The architecture performance prediction means 104 performs training using a machine learning model (step S105). In other words, the architecture performance prediction means 104 uses the candidate architecture 121 as input and the teacher data as performance to train the performance predictor.

Next, the reinforcement phase of the performance predictor is performed. In the reinforcement phase, as in the training phase, the architecture sampling means 102 outputs one or more new candidate architectures 121 to the architecture performance prediction means 104 (step S111). The architecture performance prediction means 104 predicts the performance of the candidate architectures 121 using the performance predictors trained in the training phase (step S112). The architecture performance prediction means 104 gives one or more of the architectures predicted to perform well among the multiple candidate architectures predicted, along with accompanying parameters, to the architecture storage device 105 and the architecture evaluation means 103 (step S113).

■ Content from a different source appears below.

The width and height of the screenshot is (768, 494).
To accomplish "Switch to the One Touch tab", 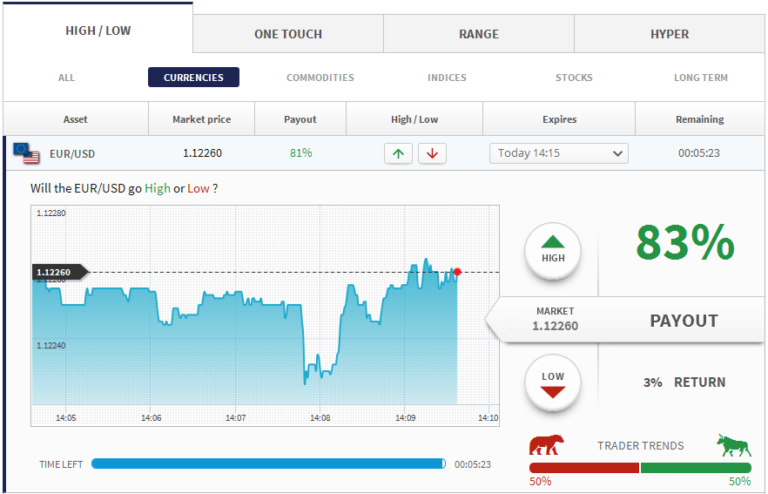I will coord(288,34).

The architecture storage device 105 stores the architecture predicted to have high performance (step S114).

The architecture evaluation means 103 evaluates the performance of the architecture using the evaluation function used in the training phase (step S115). The architecture evaluation means 103 outputs the performance values of the architecture to the architecture performance prediction means 104. The architecture performance prediction means 104 trains the performance predictor as in the training phase (step S116). As the performance predictor is re-trained, the prediction performance of the performance predictor is enhanced. Steps S111-S117 are repeated a predetermined number of times. By repeating steps S111-S117 a predetermined number of times, a certain number of architectures with high performance are stored in the architecture storage device 105. The predetermined number of repetitions is set to the number of times that a certain number of architectures with high performance are expected to be stored in the architecture storage device 105. The criteria (threshold) for determining whether or not the performance is high may be predetermined.

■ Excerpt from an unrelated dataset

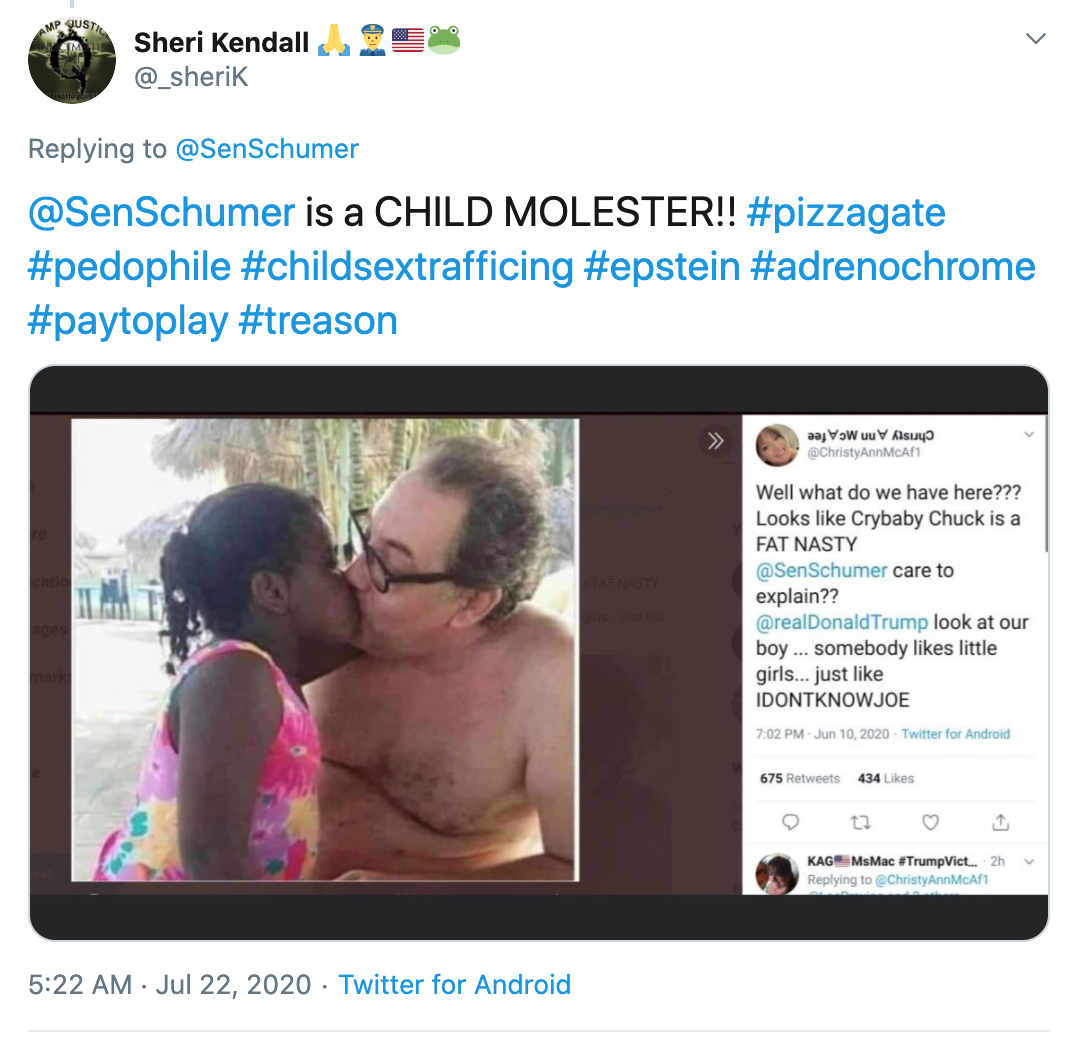Open the 5:22 AM Jul 22, 2020 timestamp

[170, 984]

In the architecture selection phase, the architecture storage device 105 selects one of the stored architectures with the highest performance and outputs it (step S121). In this way, the architecture with the high performance is finally obtained.

[Description of Effect]

In this example embodiment, the search space dimensionality compression means 101 generates a compression operation list 113 based on the search target operation list 111 and the corresponding parameter list 112. The search space dimensionality compression means 101 compresses the number of elements required to represent the candidate architecture. The candidate architecture is set up in the compression operation list 113 as a combination of data denoted by one-hot signals and a single value in the parameter list 112 expressed as an index or the like. Thus, the architecture can be represented with a small number of elements. As a result, the input dimension of the performance predictor can be reduced. Thus, the case of training and inference of the performance predictor is achieved.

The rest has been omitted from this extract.